_INFORMATION SHOWN_.
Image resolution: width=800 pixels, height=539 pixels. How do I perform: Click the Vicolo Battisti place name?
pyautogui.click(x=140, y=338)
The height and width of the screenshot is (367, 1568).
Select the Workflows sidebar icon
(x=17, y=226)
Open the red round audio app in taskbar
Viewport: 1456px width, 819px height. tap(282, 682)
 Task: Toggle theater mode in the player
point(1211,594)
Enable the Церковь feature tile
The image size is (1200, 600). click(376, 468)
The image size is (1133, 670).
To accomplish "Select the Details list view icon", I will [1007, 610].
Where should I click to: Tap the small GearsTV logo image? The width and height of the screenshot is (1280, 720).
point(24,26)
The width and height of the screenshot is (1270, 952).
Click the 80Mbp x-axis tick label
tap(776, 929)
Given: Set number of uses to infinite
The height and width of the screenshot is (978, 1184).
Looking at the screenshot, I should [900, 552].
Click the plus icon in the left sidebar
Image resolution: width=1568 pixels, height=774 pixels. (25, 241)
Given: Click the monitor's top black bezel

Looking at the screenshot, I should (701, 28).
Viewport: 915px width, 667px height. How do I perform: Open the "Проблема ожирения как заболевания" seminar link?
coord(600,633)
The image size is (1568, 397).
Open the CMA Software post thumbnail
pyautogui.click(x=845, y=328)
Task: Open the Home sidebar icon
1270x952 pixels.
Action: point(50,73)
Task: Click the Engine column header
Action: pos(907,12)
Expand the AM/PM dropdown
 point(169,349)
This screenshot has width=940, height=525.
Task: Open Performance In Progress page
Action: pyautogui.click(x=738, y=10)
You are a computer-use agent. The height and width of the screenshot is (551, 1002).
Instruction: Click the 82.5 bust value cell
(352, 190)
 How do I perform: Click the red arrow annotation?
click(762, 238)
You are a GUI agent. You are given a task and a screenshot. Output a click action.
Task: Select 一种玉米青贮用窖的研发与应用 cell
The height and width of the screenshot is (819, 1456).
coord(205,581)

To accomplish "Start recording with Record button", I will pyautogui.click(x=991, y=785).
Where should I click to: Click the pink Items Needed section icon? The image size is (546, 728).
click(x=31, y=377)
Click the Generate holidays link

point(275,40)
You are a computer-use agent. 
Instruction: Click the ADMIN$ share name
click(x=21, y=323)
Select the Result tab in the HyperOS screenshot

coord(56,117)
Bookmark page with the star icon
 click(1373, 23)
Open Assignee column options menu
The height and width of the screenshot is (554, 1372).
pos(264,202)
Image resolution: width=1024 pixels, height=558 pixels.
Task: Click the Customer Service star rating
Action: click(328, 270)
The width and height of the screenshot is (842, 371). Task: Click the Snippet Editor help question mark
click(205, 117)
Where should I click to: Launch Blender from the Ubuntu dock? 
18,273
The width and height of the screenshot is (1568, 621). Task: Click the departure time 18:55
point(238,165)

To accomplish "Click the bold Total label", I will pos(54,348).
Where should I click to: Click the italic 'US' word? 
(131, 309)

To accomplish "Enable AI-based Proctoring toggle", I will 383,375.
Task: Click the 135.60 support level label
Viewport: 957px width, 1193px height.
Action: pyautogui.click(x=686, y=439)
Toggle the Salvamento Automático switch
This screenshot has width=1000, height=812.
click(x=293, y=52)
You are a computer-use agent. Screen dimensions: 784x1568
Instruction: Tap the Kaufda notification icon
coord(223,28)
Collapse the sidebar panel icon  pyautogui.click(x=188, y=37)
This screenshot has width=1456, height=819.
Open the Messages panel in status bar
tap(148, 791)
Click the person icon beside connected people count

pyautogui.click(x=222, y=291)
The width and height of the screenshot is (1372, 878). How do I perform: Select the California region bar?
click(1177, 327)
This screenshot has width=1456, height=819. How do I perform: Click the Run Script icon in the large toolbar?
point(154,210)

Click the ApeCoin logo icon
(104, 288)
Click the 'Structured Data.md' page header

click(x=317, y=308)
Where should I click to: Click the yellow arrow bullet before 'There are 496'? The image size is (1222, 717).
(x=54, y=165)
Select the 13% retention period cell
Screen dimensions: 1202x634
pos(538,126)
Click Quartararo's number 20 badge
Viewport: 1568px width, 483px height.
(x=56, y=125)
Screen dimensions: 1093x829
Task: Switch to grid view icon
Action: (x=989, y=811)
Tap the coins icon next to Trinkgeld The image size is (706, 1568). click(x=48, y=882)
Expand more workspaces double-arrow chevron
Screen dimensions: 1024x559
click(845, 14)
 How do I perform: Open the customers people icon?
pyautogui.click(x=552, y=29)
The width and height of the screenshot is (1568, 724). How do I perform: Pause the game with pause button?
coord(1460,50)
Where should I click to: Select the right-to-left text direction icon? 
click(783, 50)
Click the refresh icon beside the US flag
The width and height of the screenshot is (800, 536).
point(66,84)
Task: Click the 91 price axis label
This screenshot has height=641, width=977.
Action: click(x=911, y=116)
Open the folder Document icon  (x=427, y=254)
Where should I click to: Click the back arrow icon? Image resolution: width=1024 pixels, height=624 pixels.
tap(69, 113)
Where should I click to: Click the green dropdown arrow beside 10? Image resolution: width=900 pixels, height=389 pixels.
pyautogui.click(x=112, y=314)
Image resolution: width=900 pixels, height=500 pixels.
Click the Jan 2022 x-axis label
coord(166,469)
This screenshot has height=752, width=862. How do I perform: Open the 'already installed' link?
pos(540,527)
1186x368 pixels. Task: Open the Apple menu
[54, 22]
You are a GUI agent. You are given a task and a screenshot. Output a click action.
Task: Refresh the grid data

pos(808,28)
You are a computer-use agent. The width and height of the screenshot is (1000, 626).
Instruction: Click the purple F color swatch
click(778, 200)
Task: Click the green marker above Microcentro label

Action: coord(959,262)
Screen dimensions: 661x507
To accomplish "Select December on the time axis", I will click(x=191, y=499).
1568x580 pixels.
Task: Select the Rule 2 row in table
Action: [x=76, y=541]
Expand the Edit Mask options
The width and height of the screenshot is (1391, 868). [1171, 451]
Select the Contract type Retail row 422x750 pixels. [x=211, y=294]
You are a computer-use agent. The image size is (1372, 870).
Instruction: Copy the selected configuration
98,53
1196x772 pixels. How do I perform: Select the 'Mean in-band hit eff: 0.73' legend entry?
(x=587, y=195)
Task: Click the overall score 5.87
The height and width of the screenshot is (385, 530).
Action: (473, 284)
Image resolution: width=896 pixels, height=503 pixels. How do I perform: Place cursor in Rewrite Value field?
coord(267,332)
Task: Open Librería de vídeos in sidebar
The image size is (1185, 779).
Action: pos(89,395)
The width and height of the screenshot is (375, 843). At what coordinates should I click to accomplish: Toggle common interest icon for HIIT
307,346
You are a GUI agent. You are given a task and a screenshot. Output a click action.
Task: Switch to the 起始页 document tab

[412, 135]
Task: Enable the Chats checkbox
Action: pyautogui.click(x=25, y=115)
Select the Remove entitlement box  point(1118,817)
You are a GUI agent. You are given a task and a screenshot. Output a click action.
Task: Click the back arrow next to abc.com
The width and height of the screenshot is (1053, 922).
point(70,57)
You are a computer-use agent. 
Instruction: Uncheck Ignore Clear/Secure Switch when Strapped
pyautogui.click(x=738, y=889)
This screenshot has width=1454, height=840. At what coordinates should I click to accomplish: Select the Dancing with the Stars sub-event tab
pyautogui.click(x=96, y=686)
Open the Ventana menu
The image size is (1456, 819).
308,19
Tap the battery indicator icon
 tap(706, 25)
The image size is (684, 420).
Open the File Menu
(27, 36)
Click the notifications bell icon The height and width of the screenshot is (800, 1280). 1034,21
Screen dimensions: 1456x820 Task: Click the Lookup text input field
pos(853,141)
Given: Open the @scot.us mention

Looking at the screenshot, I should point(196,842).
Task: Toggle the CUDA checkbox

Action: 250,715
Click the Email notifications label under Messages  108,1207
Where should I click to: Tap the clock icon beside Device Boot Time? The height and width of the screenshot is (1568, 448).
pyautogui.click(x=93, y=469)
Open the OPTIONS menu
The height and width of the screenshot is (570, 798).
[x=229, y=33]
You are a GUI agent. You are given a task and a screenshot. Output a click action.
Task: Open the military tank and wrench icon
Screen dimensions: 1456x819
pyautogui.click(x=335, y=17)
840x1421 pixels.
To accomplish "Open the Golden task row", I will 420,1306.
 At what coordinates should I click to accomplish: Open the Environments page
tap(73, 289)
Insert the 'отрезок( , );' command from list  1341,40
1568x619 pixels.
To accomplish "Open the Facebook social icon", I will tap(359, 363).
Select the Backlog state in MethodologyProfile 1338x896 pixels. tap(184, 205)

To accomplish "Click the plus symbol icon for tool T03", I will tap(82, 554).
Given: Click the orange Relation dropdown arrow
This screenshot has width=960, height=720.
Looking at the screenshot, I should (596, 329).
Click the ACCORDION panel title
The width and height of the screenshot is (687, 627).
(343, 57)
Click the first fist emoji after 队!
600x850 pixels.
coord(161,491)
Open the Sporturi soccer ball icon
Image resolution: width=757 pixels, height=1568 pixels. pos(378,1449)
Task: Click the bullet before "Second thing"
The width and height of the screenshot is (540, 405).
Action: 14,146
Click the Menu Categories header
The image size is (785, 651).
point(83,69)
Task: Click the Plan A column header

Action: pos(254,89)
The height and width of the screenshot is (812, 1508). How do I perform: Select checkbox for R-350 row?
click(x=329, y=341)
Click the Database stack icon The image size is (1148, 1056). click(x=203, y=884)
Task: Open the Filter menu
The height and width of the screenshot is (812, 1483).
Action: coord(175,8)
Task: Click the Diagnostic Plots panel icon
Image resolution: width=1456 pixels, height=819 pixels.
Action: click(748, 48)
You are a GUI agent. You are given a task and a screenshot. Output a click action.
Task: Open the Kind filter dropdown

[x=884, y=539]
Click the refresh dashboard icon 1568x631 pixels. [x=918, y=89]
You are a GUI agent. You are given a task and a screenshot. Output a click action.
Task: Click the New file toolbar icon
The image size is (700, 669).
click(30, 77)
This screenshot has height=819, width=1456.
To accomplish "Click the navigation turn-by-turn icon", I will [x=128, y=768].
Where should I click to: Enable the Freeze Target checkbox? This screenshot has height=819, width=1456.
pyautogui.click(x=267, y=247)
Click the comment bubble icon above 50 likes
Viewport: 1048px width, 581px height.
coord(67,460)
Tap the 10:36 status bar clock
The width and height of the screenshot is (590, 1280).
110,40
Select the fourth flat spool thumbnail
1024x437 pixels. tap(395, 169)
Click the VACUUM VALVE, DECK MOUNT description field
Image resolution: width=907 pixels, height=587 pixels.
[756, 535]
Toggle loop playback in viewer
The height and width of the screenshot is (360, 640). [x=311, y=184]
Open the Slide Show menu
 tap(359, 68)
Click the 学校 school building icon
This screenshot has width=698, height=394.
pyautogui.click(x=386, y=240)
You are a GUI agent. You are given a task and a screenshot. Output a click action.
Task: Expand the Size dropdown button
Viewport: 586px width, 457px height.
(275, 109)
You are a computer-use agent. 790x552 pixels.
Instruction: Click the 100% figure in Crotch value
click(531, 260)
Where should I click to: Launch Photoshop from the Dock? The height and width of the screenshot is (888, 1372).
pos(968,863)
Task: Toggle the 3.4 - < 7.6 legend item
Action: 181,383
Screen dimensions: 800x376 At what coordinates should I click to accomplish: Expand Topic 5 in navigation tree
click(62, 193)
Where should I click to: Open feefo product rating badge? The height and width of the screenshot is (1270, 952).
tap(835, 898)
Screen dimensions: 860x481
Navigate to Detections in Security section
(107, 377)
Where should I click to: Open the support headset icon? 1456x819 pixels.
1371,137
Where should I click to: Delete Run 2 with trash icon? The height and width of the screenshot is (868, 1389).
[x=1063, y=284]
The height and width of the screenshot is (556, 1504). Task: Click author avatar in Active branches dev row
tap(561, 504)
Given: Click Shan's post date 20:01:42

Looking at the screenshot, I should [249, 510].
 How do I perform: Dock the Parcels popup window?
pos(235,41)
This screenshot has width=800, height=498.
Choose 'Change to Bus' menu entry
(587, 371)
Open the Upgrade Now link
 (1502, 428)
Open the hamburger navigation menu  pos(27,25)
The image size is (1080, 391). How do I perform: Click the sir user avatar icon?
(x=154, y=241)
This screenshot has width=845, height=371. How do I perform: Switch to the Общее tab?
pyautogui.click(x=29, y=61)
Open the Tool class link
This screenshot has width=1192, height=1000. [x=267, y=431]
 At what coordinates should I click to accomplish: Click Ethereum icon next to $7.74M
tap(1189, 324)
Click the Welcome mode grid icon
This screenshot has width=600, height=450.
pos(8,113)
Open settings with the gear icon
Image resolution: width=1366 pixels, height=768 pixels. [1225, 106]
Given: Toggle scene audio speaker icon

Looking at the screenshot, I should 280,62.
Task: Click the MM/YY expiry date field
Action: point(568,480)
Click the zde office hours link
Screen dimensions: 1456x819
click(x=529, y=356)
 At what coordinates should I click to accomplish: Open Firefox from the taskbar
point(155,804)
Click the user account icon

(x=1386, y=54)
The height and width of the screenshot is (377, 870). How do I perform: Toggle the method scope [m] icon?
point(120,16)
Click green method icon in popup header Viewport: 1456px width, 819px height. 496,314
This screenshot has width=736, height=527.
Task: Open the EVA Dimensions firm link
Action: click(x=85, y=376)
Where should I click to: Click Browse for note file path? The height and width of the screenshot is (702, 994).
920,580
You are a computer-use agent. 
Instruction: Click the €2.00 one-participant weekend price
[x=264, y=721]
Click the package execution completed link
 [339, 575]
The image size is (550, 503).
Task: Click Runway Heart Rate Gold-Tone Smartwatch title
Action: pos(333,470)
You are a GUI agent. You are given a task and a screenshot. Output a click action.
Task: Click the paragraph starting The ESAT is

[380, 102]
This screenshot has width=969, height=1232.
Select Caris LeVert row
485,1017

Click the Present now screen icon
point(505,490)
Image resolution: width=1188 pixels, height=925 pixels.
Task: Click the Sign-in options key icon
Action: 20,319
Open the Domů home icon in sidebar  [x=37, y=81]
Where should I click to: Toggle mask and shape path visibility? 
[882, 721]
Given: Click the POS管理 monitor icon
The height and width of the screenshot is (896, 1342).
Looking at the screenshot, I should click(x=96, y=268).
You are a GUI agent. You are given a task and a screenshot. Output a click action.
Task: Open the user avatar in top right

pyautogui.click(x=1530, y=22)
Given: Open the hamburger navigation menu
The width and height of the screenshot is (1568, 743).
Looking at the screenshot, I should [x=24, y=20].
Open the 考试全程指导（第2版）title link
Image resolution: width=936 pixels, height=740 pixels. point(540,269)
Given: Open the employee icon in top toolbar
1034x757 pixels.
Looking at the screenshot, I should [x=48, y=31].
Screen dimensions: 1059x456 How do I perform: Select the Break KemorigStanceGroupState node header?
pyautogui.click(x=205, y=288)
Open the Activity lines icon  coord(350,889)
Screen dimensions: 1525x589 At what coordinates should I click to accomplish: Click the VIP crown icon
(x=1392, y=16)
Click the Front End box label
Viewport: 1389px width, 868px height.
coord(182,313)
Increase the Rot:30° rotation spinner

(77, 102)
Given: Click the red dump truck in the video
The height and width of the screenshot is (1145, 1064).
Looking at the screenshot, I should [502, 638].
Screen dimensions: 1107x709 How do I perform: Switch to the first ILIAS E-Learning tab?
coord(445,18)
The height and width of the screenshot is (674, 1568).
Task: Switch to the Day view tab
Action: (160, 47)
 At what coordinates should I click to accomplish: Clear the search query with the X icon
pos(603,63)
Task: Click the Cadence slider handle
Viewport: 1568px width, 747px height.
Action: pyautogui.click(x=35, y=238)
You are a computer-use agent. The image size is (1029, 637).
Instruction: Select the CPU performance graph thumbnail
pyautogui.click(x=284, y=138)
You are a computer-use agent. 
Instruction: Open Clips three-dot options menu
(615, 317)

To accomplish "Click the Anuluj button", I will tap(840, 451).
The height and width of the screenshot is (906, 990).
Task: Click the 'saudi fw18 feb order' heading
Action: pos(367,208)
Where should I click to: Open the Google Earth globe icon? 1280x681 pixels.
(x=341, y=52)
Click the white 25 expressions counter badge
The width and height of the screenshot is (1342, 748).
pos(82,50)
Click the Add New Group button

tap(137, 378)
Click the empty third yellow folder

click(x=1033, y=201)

_WHAT YOU NEED TO DO_.
List every line of the records that contains the word "column". Case counts, so match capital and lowercase letters precisely.

_REPLY_.
Task: Click the Engine column header
Open Assignee column options menu
Task: Click the Plan A column header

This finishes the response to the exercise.